Saved entries ::
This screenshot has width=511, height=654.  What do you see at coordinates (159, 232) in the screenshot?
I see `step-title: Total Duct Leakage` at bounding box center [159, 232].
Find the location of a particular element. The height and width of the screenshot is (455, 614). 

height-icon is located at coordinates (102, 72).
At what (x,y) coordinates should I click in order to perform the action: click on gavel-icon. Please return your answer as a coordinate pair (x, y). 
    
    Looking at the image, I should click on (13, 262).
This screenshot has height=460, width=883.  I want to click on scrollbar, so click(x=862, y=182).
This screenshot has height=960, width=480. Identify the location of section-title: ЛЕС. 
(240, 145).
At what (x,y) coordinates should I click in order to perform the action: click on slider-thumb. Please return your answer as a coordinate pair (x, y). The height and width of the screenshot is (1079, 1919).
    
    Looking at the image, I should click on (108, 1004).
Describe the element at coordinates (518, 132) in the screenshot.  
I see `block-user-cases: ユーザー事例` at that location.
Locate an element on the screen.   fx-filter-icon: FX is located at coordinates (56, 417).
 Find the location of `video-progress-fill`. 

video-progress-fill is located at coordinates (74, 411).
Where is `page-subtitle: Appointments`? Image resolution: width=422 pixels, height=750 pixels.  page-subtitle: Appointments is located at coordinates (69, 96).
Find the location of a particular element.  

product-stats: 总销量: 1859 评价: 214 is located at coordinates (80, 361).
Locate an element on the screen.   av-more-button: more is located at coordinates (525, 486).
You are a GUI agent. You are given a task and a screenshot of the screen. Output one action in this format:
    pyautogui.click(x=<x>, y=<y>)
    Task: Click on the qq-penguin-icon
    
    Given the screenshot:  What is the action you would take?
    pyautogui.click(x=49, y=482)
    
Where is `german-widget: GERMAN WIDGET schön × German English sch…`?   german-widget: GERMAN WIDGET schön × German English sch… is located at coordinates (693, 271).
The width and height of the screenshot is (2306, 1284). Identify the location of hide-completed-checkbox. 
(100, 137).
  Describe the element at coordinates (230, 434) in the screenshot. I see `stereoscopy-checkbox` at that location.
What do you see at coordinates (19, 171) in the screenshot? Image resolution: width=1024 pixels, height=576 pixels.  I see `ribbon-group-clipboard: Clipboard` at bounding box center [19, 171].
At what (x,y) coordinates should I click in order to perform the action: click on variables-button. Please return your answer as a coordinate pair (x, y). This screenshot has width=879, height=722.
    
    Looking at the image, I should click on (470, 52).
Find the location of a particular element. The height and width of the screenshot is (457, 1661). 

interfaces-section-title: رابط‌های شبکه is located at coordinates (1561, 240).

TASK STATEMENT ::
Retype the whole listing above, line for line, without changing a single character.

COMPLETED EXERCISE ::
This screenshot has width=511, height=654.  What do you see at coordinates (159, 232) in the screenshot?
I see `step-title: Total Duct Leakage` at bounding box center [159, 232].
Find the location of a particular element. The height and width of the screenshot is (455, 614). 

height-icon is located at coordinates (102, 72).
At what (x,y) coordinates should I click in order to perform the action: click on gavel-icon. Please return your answer as a coordinate pair (x, y). 
    
    Looking at the image, I should click on (13, 262).
This screenshot has height=460, width=883.  I want to click on scrollbar, so click(x=862, y=182).
This screenshot has height=960, width=480. Identify the location of section-title: ЛЕС. 
(240, 145).
At what (x,y) coordinates should I click in order to perform the action: click on slider-thumb. Please return your answer as a coordinate pair (x, y). The height and width of the screenshot is (1079, 1919).
    
    Looking at the image, I should click on (108, 1004).
Describe the element at coordinates (518, 132) in the screenshot.  
I see `block-user-cases: ユーザー事例` at that location.
Locate an element on the screen.   fx-filter-icon: FX is located at coordinates (56, 417).
 Find the location of `video-progress-fill`. 

video-progress-fill is located at coordinates (74, 411).
Where is `page-subtitle: Appointments`? Image resolution: width=422 pixels, height=750 pixels.  page-subtitle: Appointments is located at coordinates (69, 96).
Find the location of a particular element.  

product-stats: 总销量: 1859 评价: 214 is located at coordinates (80, 361).
Locate an element on the screen.   av-more-button: more is located at coordinates (525, 486).
You are a GUI agent. You are given a task and a screenshot of the screen. Output one action in this format:
    pyautogui.click(x=<x>, y=<y>)
    Task: Click on the qq-penguin-icon
    
    Given the screenshot:  What is the action you would take?
    pyautogui.click(x=49, y=482)
    
Where is `german-widget: GERMAN WIDGET schön × German English sch…`?   german-widget: GERMAN WIDGET schön × German English sch… is located at coordinates (693, 271).
The width and height of the screenshot is (2306, 1284). Identify the location of hide-completed-checkbox. 
(100, 137).
  Describe the element at coordinates (230, 434) in the screenshot. I see `stereoscopy-checkbox` at that location.
What do you see at coordinates (19, 171) in the screenshot? Image resolution: width=1024 pixels, height=576 pixels.  I see `ribbon-group-clipboard: Clipboard` at bounding box center [19, 171].
At what (x,y) coordinates should I click in order to perform the action: click on variables-button. Please return your answer as a coordinate pair (x, y). This screenshot has width=879, height=722.
    
    Looking at the image, I should click on (470, 52).
Find the location of a particular element. The height and width of the screenshot is (457, 1661). 

interfaces-section-title: رابط‌های شبکه is located at coordinates (1561, 240).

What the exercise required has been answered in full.